The duck-liver parfait with rillettes, sourdough and salted butter is simple perfection. (I can’t think how they made the parfait so smooth.) It makes for a relaxed, homely start to your meal – something Adriaan is quite serious about. He wants to give his guests a taste of home with a refined twist; what he most wants is for people to feel comfortable in his establishment.
The rest of the menu follows suit with accessible ingredients given a fancy hat and executed exquisitely. A simple fillet of bream is served on top of a fricassee of shiitake, edamame and peas, alongside a quenelle of the most delectable broccoli purée. The purée is so good I could eat an entire bowl of it. This is followed by marron on a bouillabaisse sauce; another serving of duck, this time perfectly paired with coffee, hazelnuts and red cabbage; and two servings of lamb, first the loin and rib served with black garlic, Brussels sprouts and pickled onions, and the second an unctuous piece of braised lamb served in a rich, savoury broth. The meal culminates in a celebration of chocolate: a slab of dark chocolate jelly covered in white chocolate snow, buttermilk sherbet and fresh berries, with a cherry compote and freeze-dried berries to finish it off perfectly.
Every month the team focuses on a different wine estate, choosing only a few wines to showcase. For January they’re focusing on Cederberg; in February they’re looking at Spice Route. Other options are soft drinks and sparkling water, and Cederberg MCC if you have a glass of bubbly.
Service is friendly and efficient. The chefs come to the table to explain each dish, which is always a treat. Plates are cleared efficiently and our glasses kept topped up at all times. The service doesn’t leave an impression, but then again it doesn’t need to. It just needs to flow, and that’s exactly what it did.
On arrival, the first impression is that you must be at the wrong place. Walking past farm animals, through an almost forest-like environment, you feel far removed from the noise and bustle of the city, but arriving at the simple wood and raw-earth structure is a little perplexing.

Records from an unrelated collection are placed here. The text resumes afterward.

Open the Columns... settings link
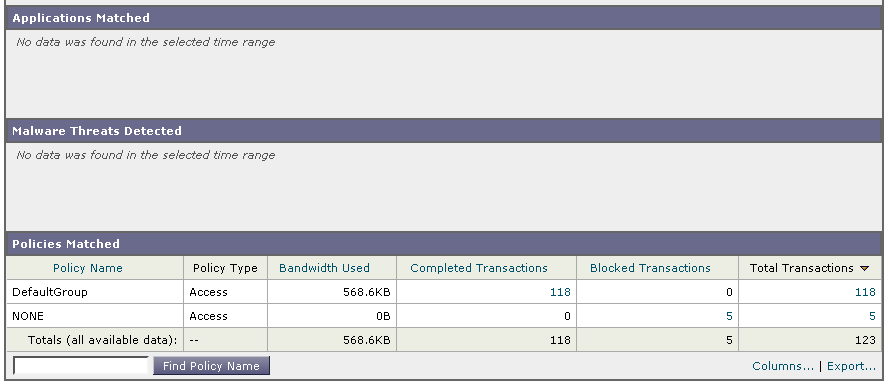Viewport: 888px width, 385px height. [x=783, y=366]
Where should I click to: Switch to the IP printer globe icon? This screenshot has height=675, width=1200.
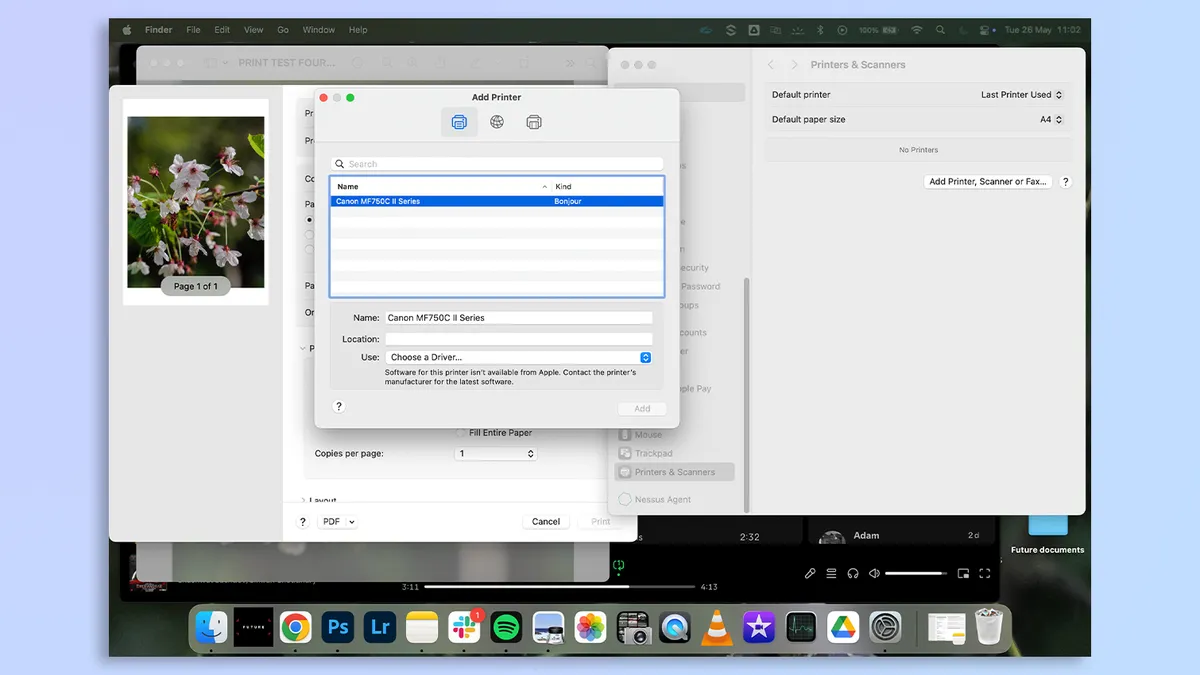click(x=497, y=122)
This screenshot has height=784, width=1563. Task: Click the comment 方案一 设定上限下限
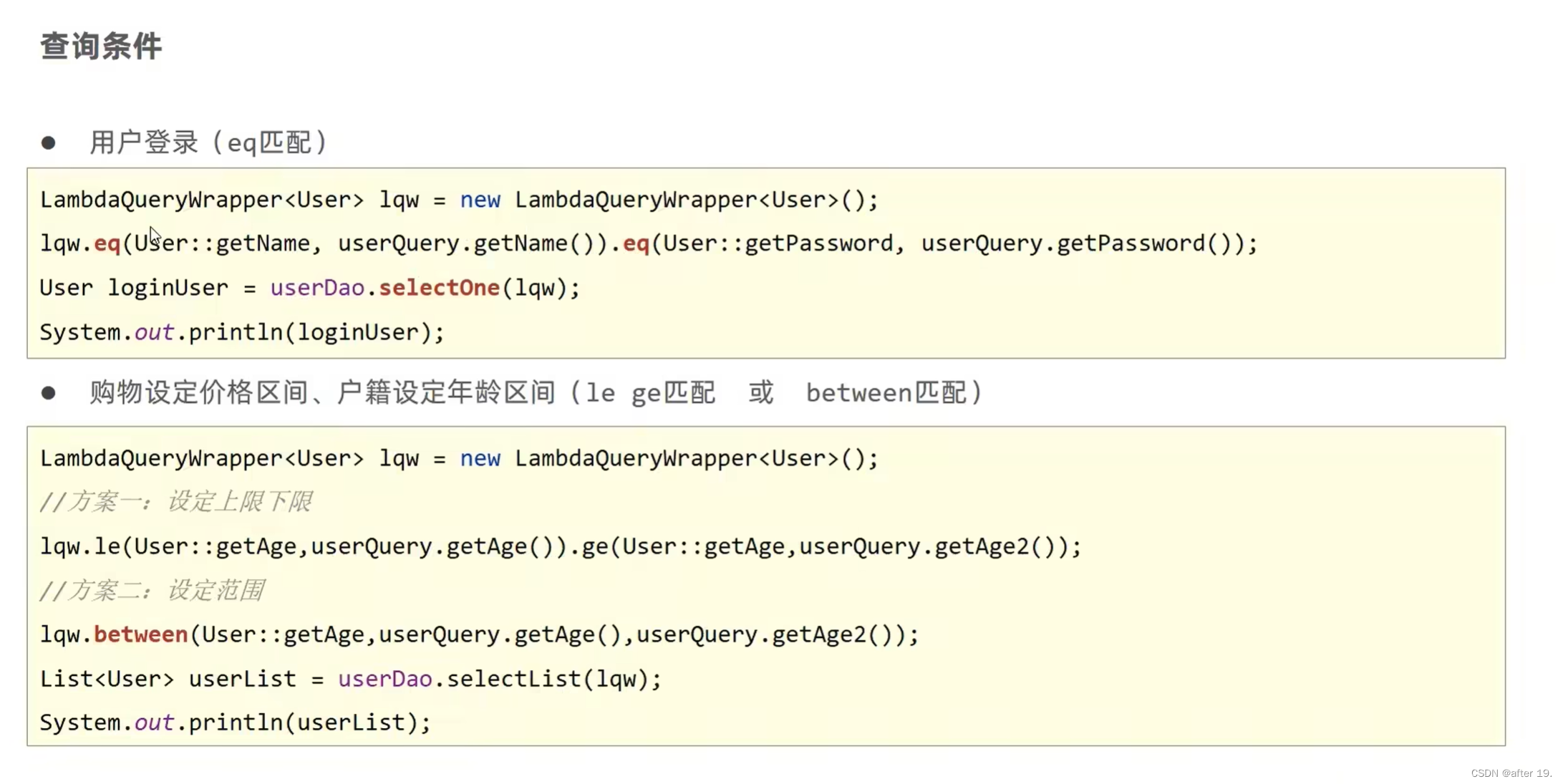(x=176, y=502)
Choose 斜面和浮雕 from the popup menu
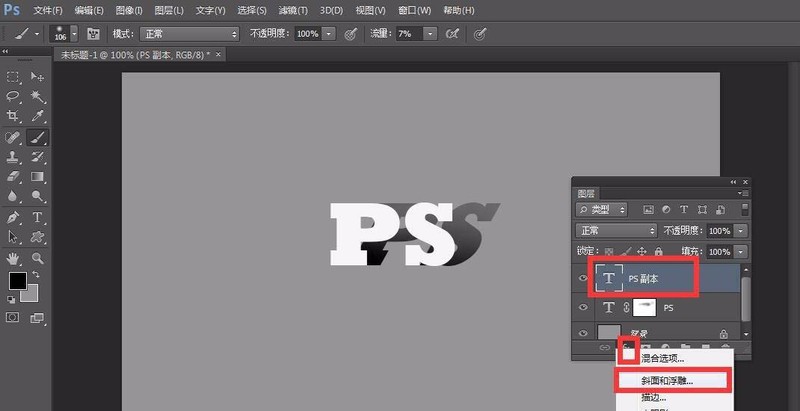Viewport: 800px width, 411px height. pyautogui.click(x=667, y=380)
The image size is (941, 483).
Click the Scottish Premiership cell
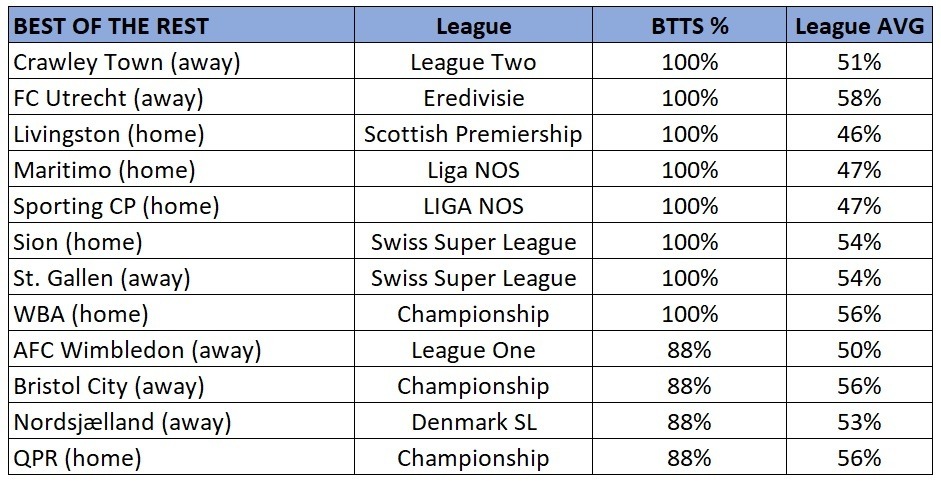pos(473,133)
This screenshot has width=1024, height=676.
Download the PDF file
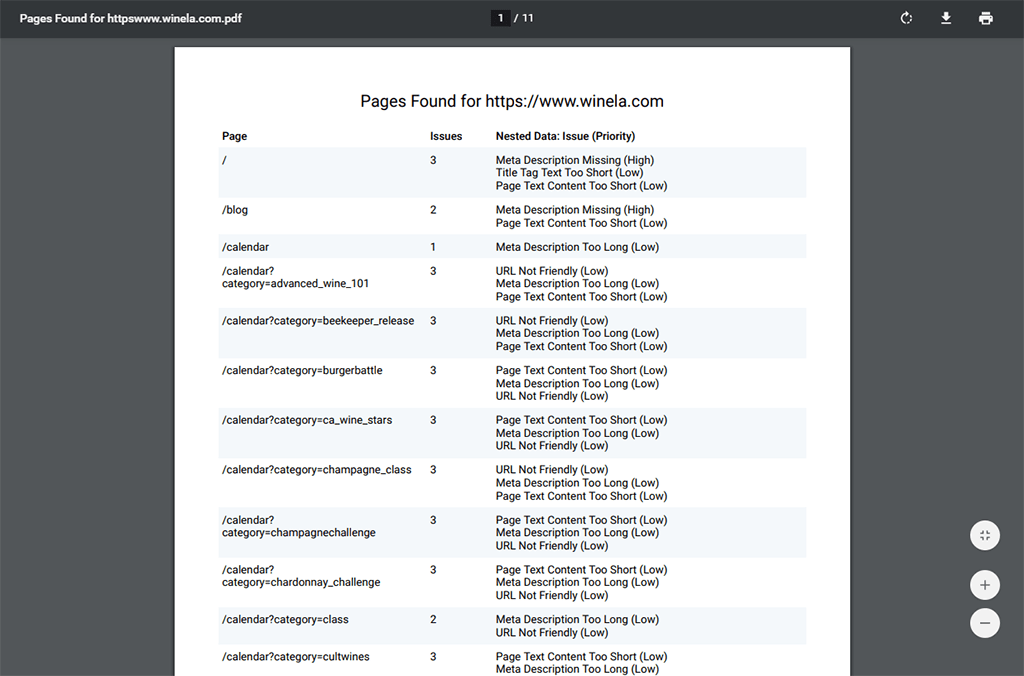coord(946,18)
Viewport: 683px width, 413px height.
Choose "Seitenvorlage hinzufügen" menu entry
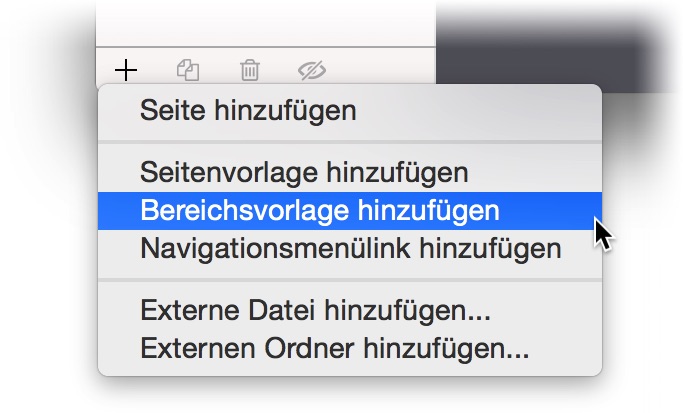point(304,172)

But then the wooden panels open and you are invited into a beautiful yet simple dining room. The kitchen is completely open and feels like part of the dining area. This is particularly pleasing when you experience the delectable aromas wafting around the room as the chefs prepare your meal. The restaurant’s rustic simplicity is the perfect contrast to the refined, elegant food. Surrounded by the greenhouses and fish ponds to the one side, and a woodland scene of bushy trees to the other, you’d be forgiven for thinking you’d driven for hours to get out of the city. That’s the beauty of it: this incredible establishment is a stone’s throw away from the highway and yet it is such as escape. Fermier is an absolute gem.
Adriaan’s dream is for Fermier to be an entirely self-sustaining restaurant, where everything from the fruit and veggies to the fish and meat are grown and reared on the property, and where ‘waste’ becomes food again.